**WORK REQUEST**
The data below holds the lines to copy: everything from the line containing "About Us (98, 2108)" to the line containing "Severe acute respiratory", both ends included, set down exactly.

**PROVIDED RECORDS**
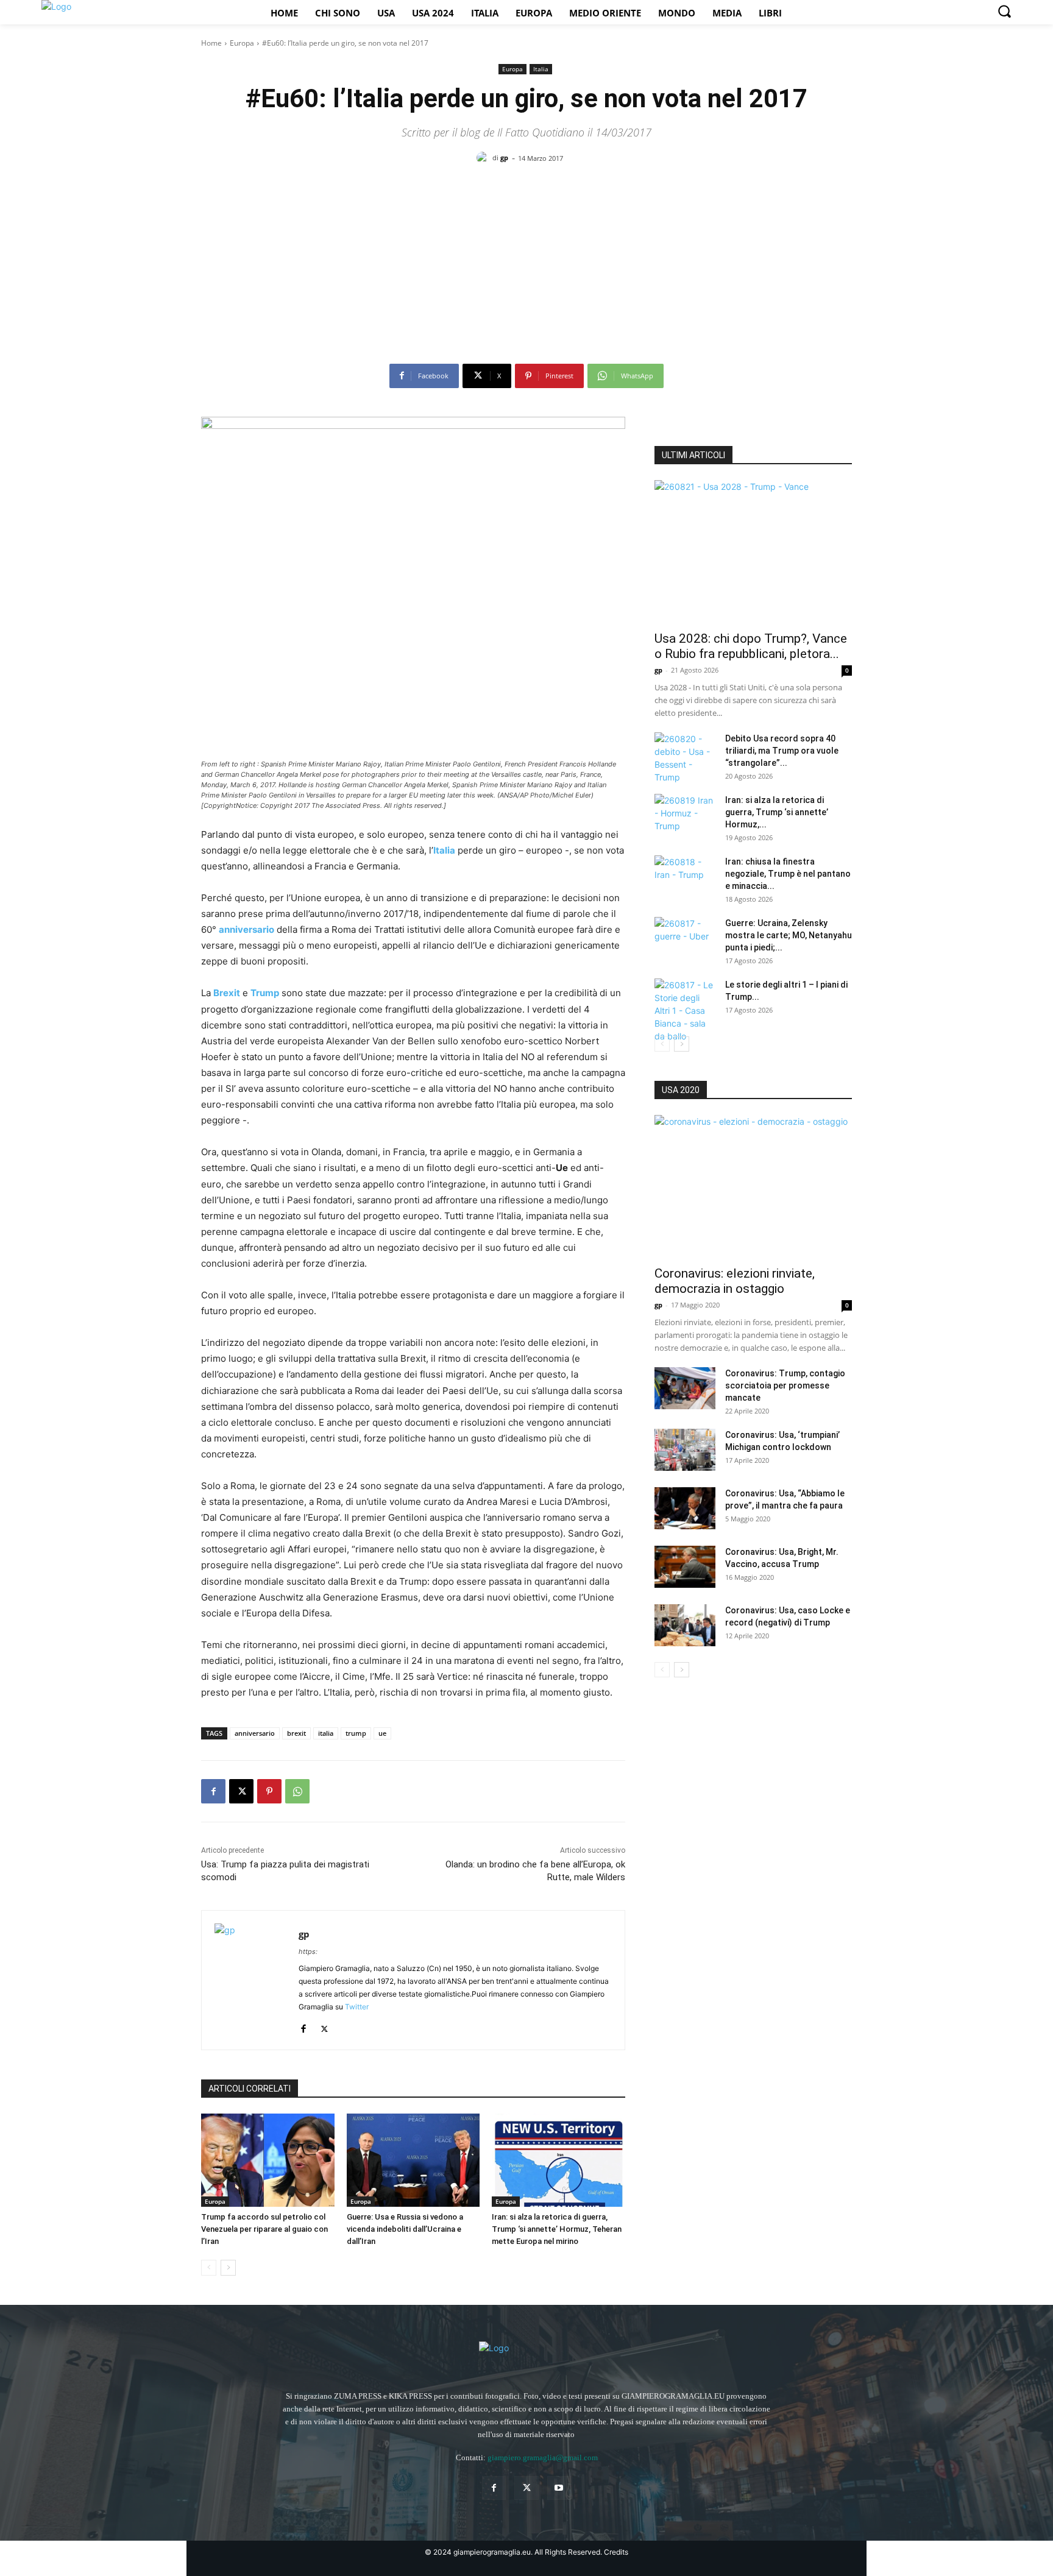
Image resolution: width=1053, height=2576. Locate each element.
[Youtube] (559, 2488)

---

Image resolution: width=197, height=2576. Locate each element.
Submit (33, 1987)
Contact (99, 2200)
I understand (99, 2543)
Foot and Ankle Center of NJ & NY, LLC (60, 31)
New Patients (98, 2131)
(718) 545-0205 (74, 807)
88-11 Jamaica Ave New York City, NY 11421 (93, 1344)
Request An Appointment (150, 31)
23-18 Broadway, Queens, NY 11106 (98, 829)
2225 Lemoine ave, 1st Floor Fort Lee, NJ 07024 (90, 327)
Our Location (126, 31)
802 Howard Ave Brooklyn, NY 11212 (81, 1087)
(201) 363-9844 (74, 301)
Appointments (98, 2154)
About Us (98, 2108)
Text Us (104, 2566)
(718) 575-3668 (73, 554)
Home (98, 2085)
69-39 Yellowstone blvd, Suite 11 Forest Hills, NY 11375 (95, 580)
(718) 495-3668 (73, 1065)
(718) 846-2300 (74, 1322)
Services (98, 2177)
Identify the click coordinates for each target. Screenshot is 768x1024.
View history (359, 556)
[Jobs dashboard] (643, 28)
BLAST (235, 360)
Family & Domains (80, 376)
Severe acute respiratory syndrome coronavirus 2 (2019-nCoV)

**TASK RESPONSE**
About Us (98, 2108)
Text Us (104, 2566)
(718) 575-3668 (73, 554)
Home (98, 2085)
69-39 Yellowstone blvd, Suite 11 Forest Hills, NY 11375 (95, 580)
(718) 495-3668 (73, 1065)
(718) 846-2300 (74, 1322)
Services (98, 2177)
Identify the click coordinates for each target. Screenshot is 768x1024.
View history (359, 556)
[Jobs dashboard] (643, 28)
BLAST (235, 360)
Family & Domains (80, 376)
Severe acute respiratory syndrome coronavirus 2 (2019-nCoV)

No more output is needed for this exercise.